New LLM optimization technique slashes memory costs
Scope of the Optimization
- Technique targets KV cache / context window memory, not the base model weights.
- Several commenters note the title “slashes memory costs” is misleading if read as total model VRAM; it’s specifically working memory for context.
- For small models (1–8B), context RAM is often the main bottleneck in practice, so this still matters a lot for real workloads.
Relation to HeadKV and Similar Work
- Compared with Microsoft’s HeadKV (claims ~98% KV memory reduction with ~97% performance retained).
- Both operate on the KV cache, i.e., attention memory over past tokens.
- NAMM paper explicitly describes using evolution to learn how to prune KV cache entries; commenters suggest these techniques might be composable, but that’s unproven.
- One commenter stresses this is not like lossless compression: both methods drop information in (hopefully) performance-preserving ways.
How It Works (Conceptual)
- KV cache holds hidden-state tensors (latent space), not raw tokens; each attention head and layer has its own cache.

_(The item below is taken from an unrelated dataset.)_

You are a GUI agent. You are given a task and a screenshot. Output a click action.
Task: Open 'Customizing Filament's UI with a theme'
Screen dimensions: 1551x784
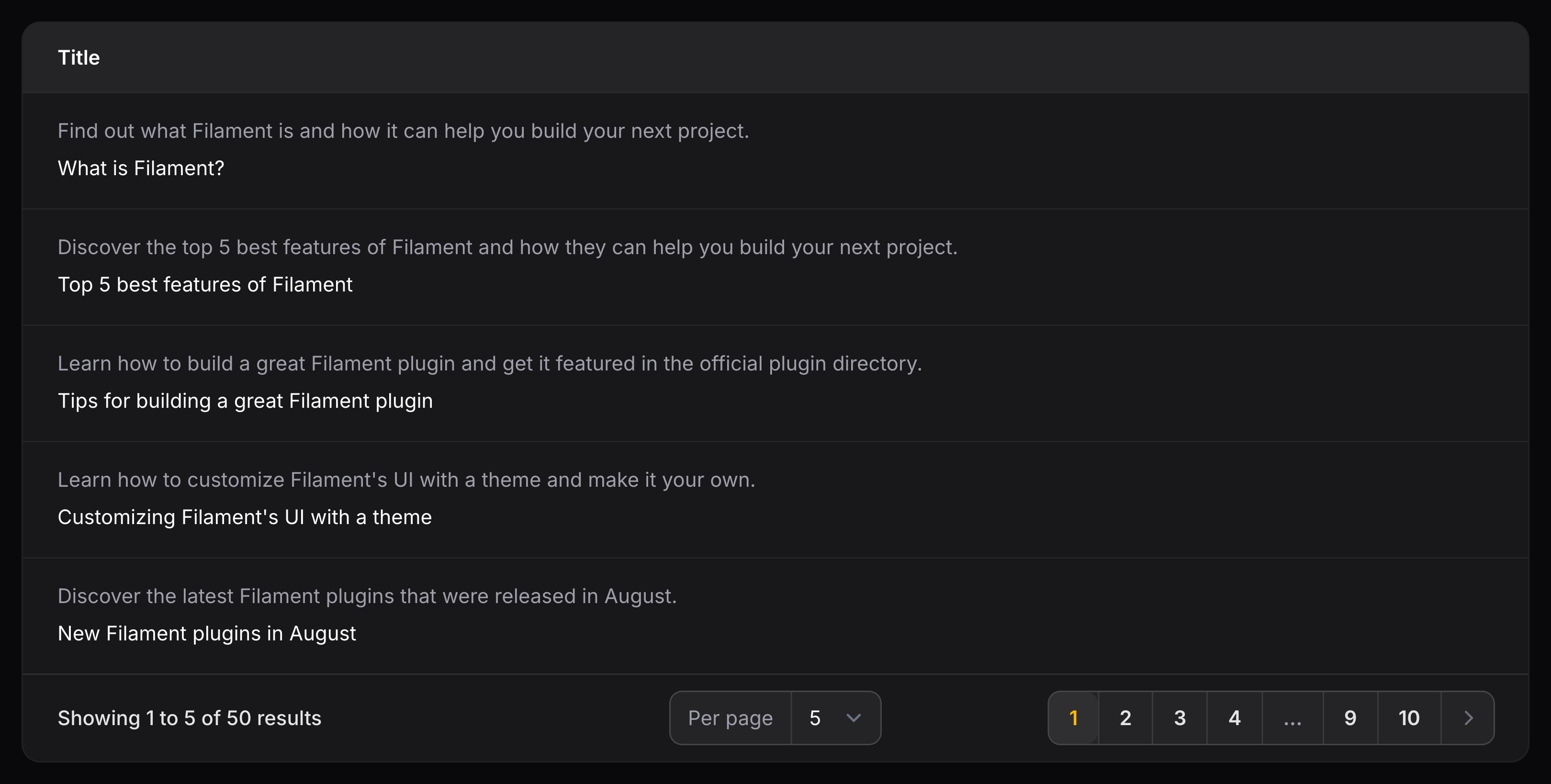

- NAMMs decide which token states to “remember” or forget, effectively acting as a learned lossy compressor or “boringness classifier” over context.
- The method is trained separately and applied at inference to arbitrary transformers, potentially across modalities and tasks.
- Intuition discussed: tokens that frequently receive attention across positions are more “important”; the method exploits this frequency structure in attention matrices.
Inference vs Training
- Primary benefit is for inference, where KV caching dominates long-context cost.
- Some clarification that training uses forward passes (like inference) plus backprop; KV optimizations could help certain training setups (e.g., RL with cached sequences), but that’s secondary.
Risks and Limitations
- Being lossy, it can discard useful tokens; reliability concerns are raised.
- It only reduces context memory, so it doesn’t enable fitting much larger base models on low-VRAM GPUs.
Broader Themes: Efficiency, Energy, and Future Optimizations
- Several comments note LLMs are still highly inefficient; we’re early in the “compression/optimization era.”
- Speculation that future algorithmic and hardware gains could massively shrink compute and memory needs, tying into “hardware overhang” worries.
- Others argue Jevons paradox: efficiency gains will likely increase total AI compute and energy use, not decrease it.